TASK DESCRIPTION - An exact copy of the records is required, minus the pictures they hold.

RECORDS TO PROCESS -

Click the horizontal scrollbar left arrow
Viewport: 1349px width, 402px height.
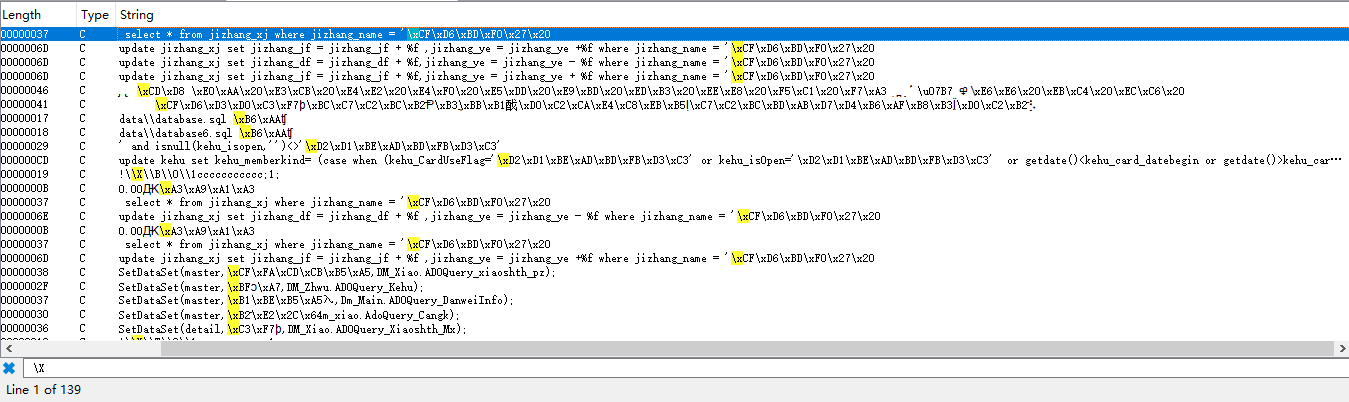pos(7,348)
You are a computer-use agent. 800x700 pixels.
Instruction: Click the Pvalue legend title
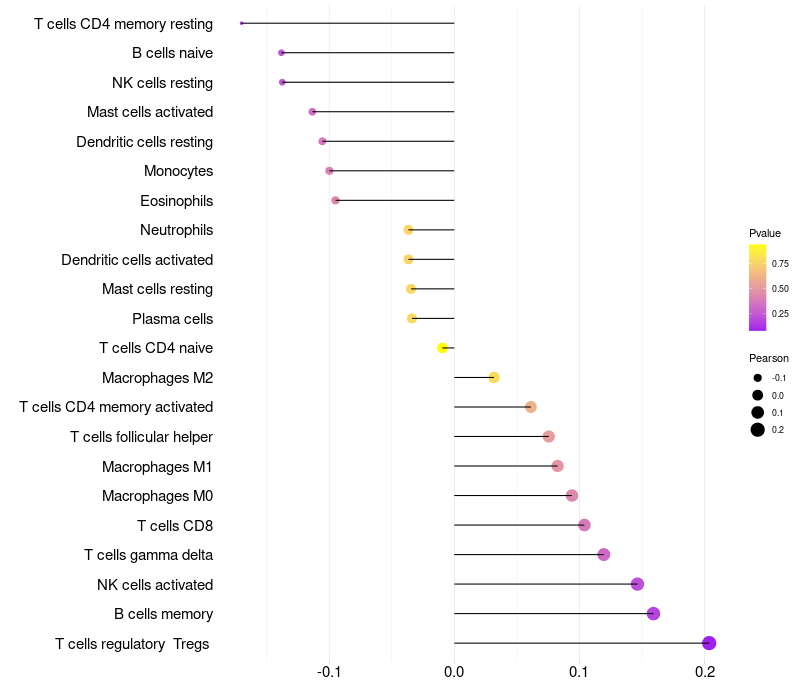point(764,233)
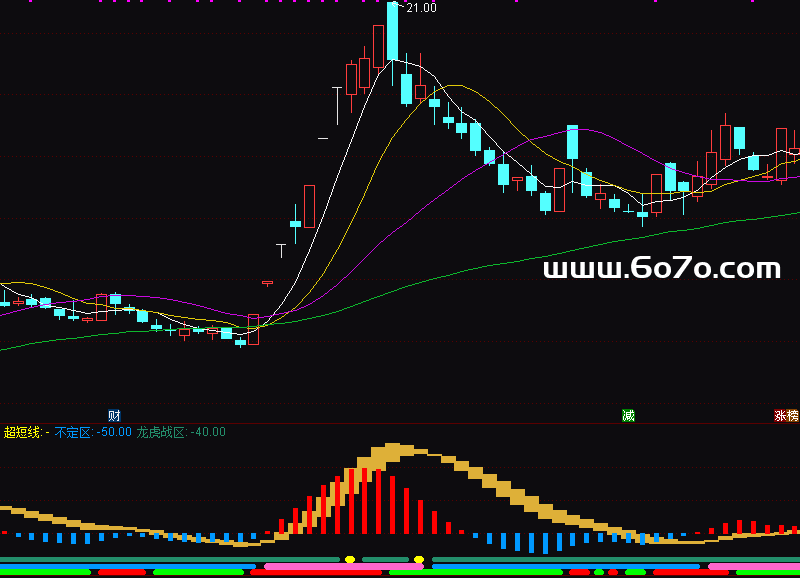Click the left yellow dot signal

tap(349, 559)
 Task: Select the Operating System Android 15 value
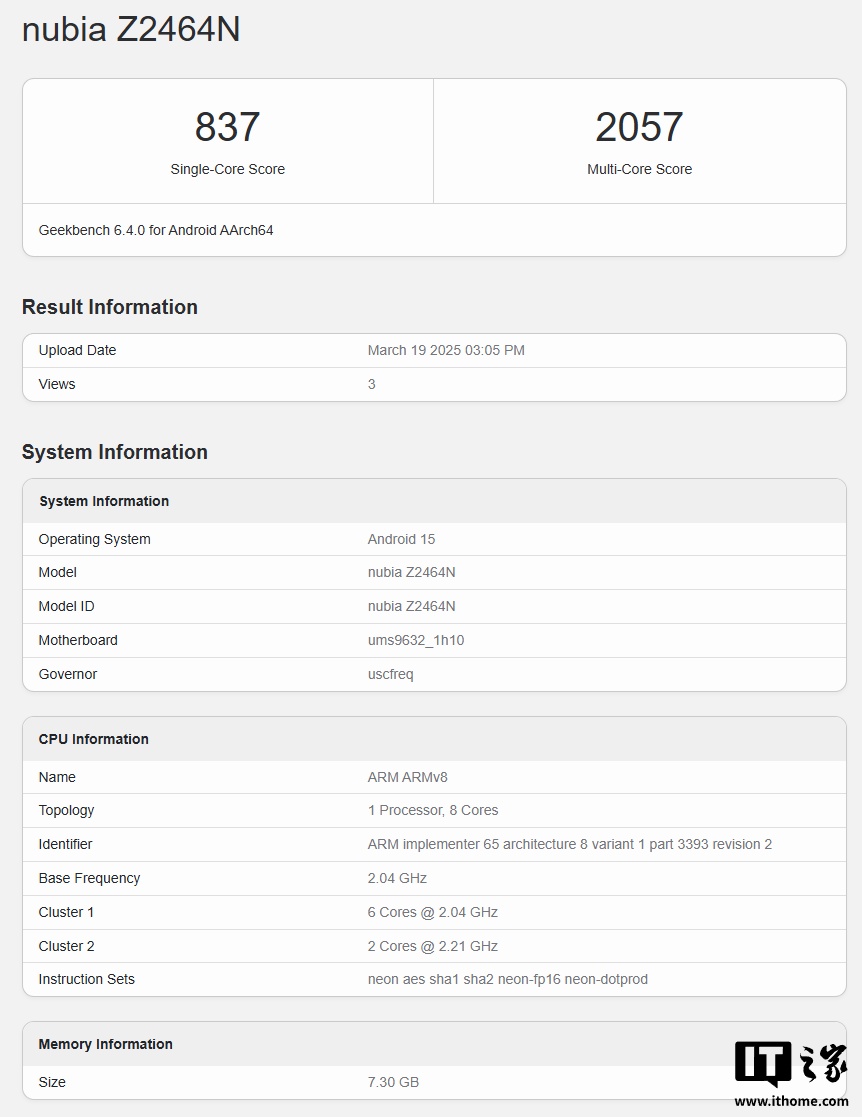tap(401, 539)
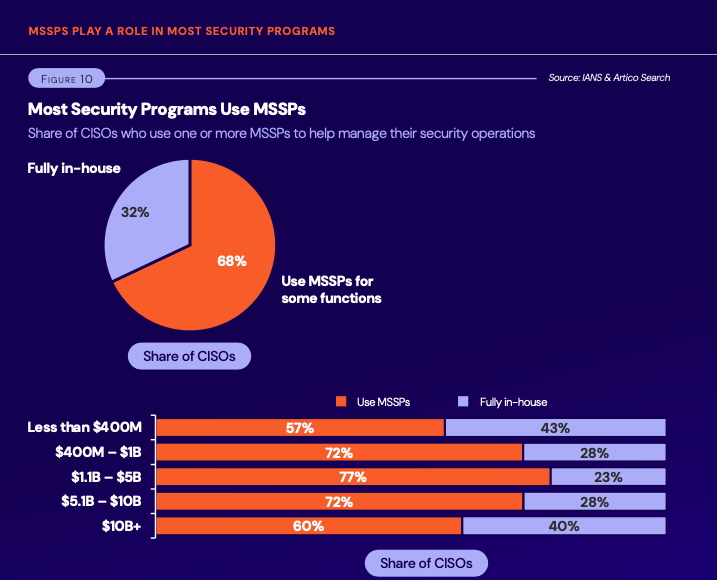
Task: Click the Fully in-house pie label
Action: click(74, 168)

RESPONSE TO THE TASK -
Click the horizontal scrollbar left arrow
Viewport: 1349px width, 402px height.
pos(7,348)
You are a computer-use agent. 800x700 pixels.
Instruction: Click the Pvalue legend title
point(764,233)
Click the left yellow dot signal

tap(349, 559)
 Task: Select the Operating System Android 15 value
tap(401, 539)
Task: Click the Fully in-house pie label
Action: click(74, 168)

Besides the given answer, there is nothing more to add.